§ PROBLEM DESCRIPTION
Write out the data below exactly, beginning with the first line and ending once the line that has "You are a computer-use agent. This" is written.

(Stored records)
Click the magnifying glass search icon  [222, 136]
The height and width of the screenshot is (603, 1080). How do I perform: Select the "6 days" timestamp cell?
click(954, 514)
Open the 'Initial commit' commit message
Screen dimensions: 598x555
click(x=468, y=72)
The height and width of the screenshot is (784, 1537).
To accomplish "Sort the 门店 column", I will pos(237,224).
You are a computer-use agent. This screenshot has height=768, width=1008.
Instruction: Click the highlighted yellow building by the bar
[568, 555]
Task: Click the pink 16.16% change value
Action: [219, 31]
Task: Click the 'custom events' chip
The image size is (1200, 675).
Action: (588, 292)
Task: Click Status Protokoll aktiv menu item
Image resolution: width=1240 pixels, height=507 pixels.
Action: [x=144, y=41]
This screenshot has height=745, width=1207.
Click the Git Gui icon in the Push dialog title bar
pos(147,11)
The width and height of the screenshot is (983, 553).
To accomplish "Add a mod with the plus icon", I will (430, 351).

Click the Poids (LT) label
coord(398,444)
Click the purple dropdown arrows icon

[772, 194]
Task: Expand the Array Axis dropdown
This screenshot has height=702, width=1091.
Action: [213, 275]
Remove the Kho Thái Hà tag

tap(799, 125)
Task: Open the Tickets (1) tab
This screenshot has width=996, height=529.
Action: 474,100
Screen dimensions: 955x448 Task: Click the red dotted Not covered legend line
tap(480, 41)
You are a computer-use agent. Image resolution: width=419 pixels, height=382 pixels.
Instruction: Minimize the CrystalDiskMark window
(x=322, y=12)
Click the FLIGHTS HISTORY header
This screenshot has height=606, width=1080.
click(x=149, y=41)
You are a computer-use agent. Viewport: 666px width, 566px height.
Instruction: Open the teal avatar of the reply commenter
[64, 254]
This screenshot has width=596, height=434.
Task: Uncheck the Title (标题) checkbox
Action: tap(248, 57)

§ EXERCISE SOLUTION
Click the magnifying glass search icon  [222, 136]
The height and width of the screenshot is (603, 1080). How do I perform: Select the "6 days" timestamp cell?
click(954, 514)
Open the 'Initial commit' commit message
Screen dimensions: 598x555
click(x=468, y=72)
The height and width of the screenshot is (784, 1537).
To accomplish "Sort the 门店 column", I will pos(237,224).
You are a computer-use agent. This screenshot has height=768, width=1008.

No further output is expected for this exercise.